What the task asks: Every entry in the data is to be written out exactly; no picture belongs in the copy.

Stored data

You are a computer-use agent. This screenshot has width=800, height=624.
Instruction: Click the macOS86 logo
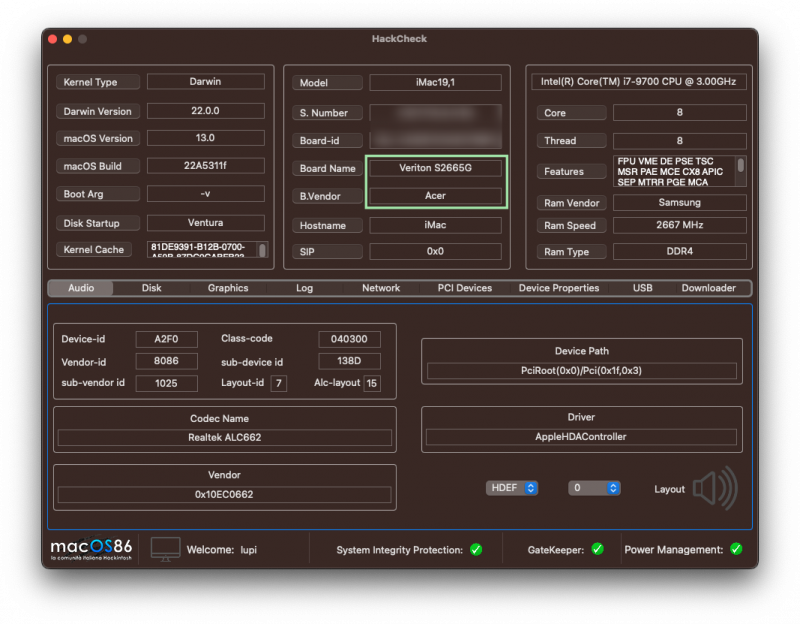[91, 549]
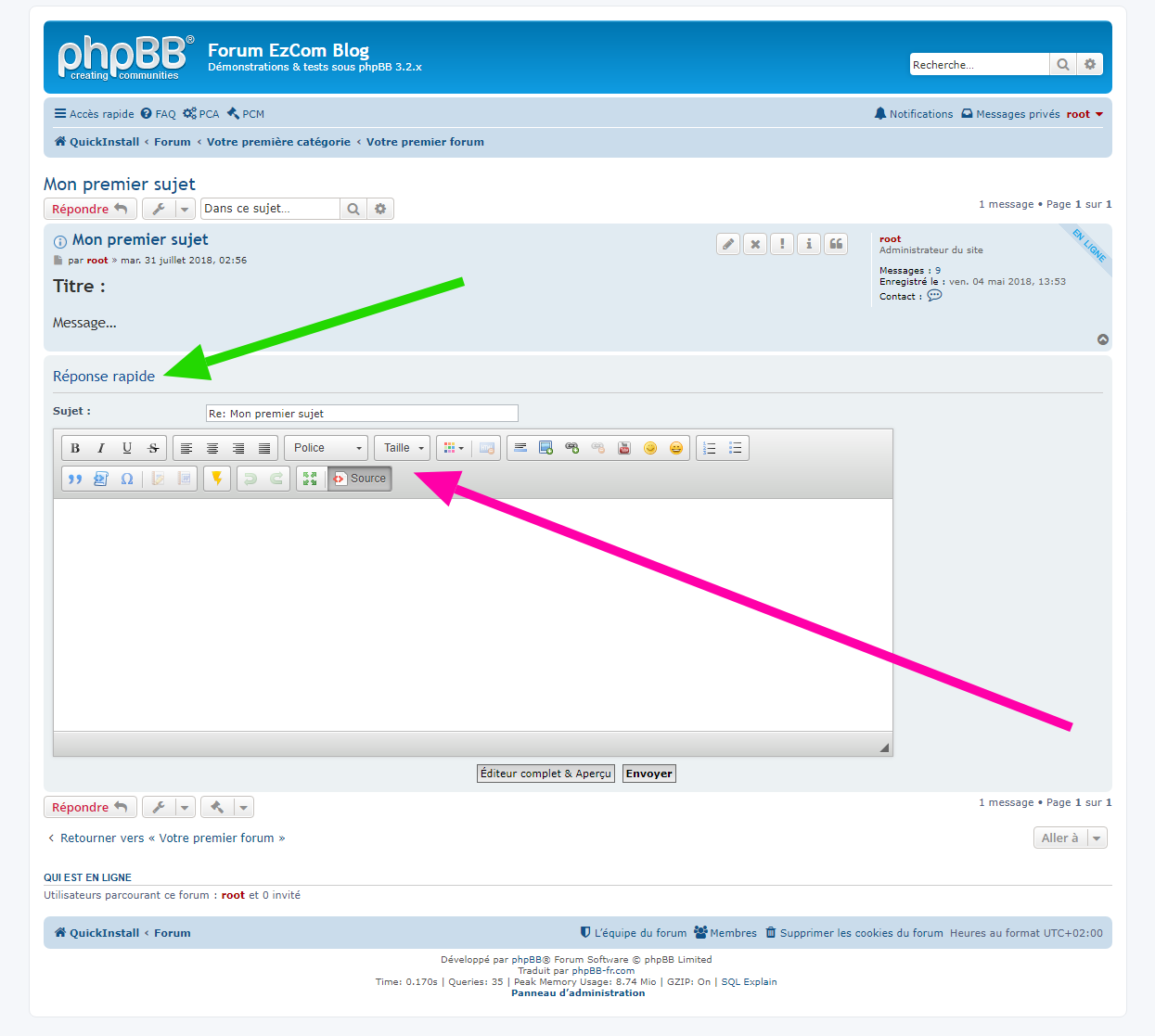1155x1036 pixels.
Task: Click the Sujet text input field
Action: 362,414
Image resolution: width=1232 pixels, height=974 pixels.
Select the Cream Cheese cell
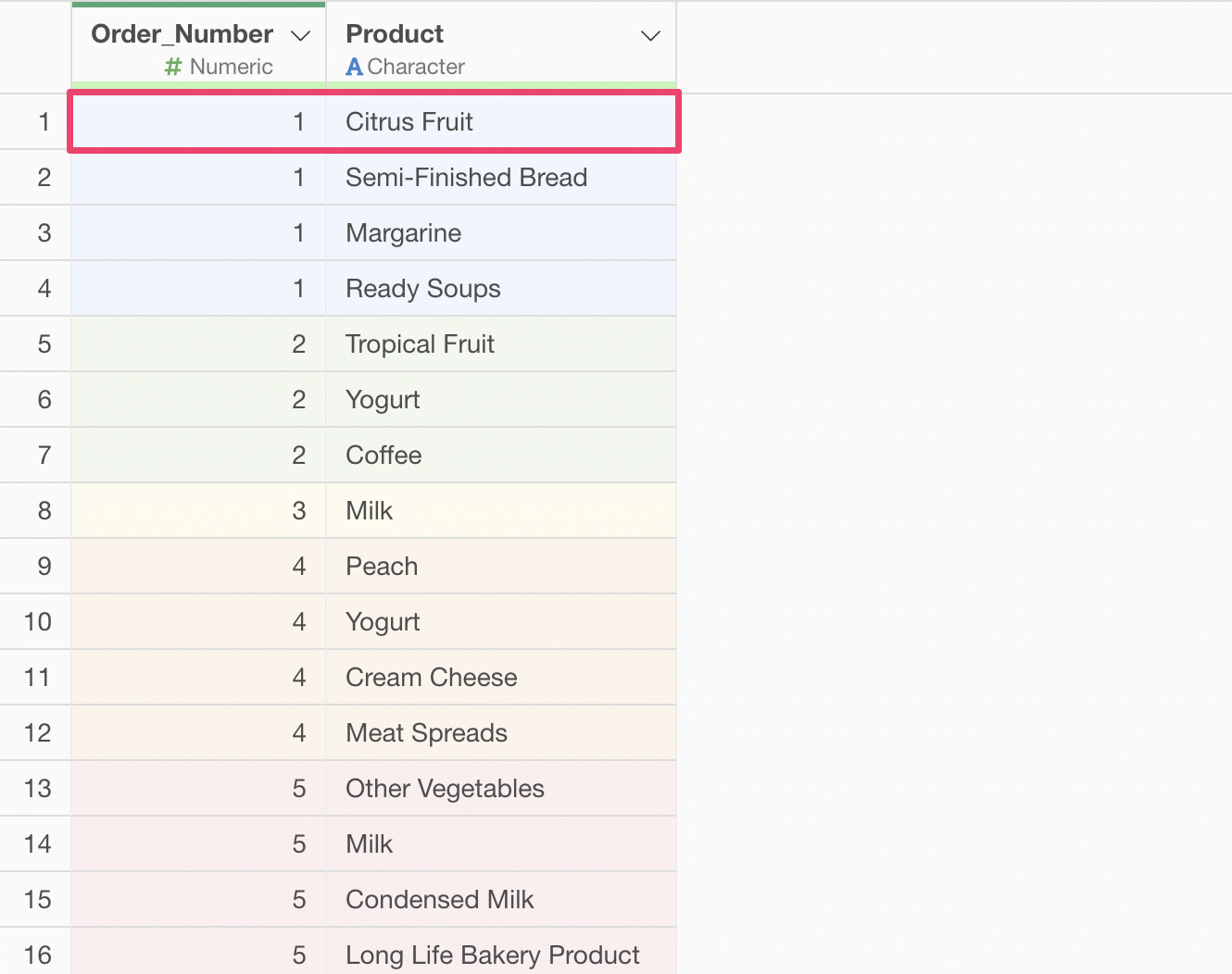coord(431,678)
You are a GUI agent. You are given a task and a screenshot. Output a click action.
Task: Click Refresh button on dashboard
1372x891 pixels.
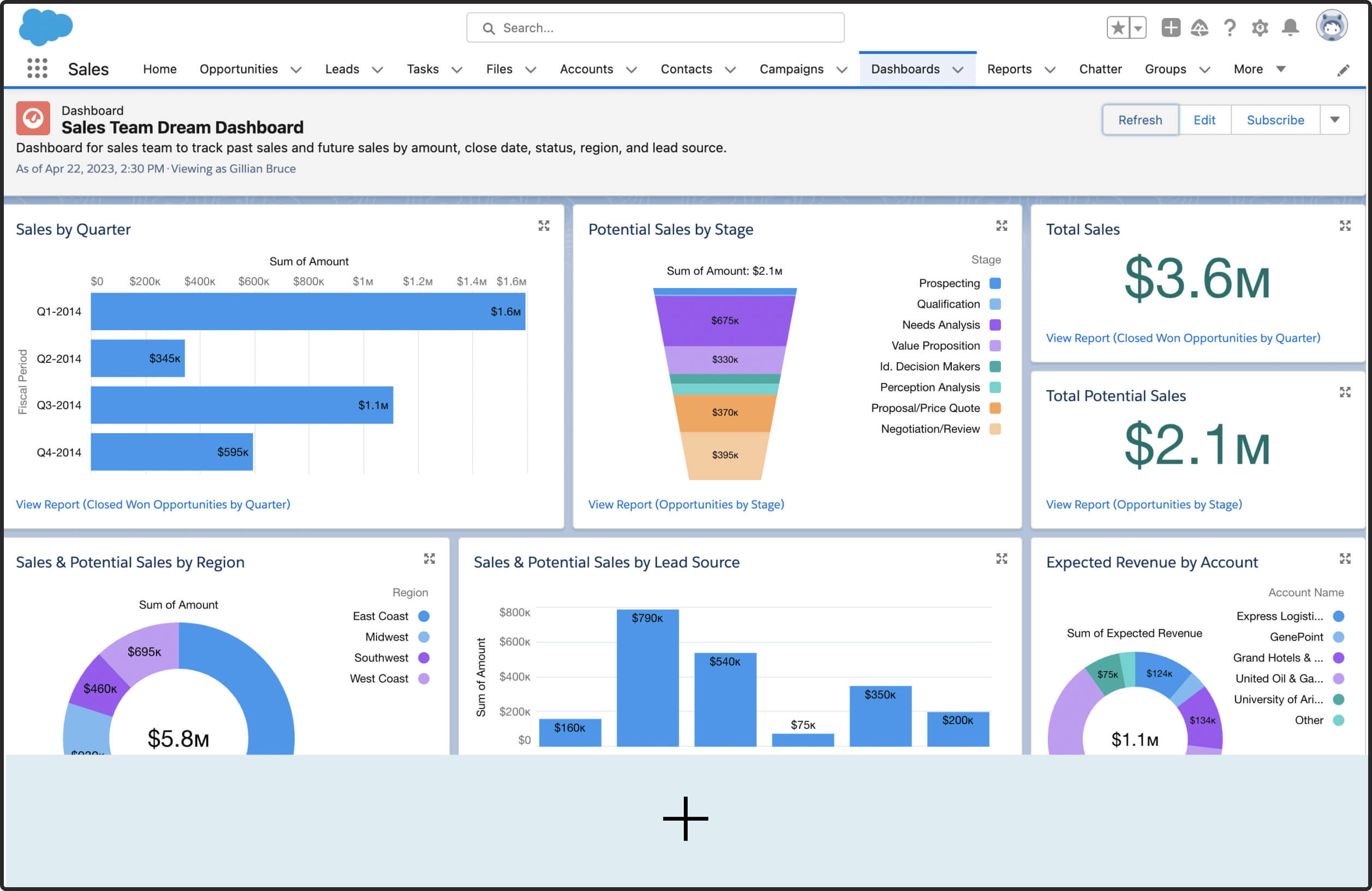coord(1140,120)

Exercise response:
You are a computer-use agent. This screenshot has width=800, height=624.
Instruction: Click the macOS86 logo
[91, 549]
1155x1036 pixels.
Task: Click the Sujet text input field
Action: 362,414
Image resolution: width=1232 pixels, height=974 pixels.
Select the Cream Cheese cell
coord(431,678)
You are a GUI agent. You are given a task and a screenshot. Output a click action.
Task: Click Refresh button on dashboard
1372x891 pixels.
coord(1140,120)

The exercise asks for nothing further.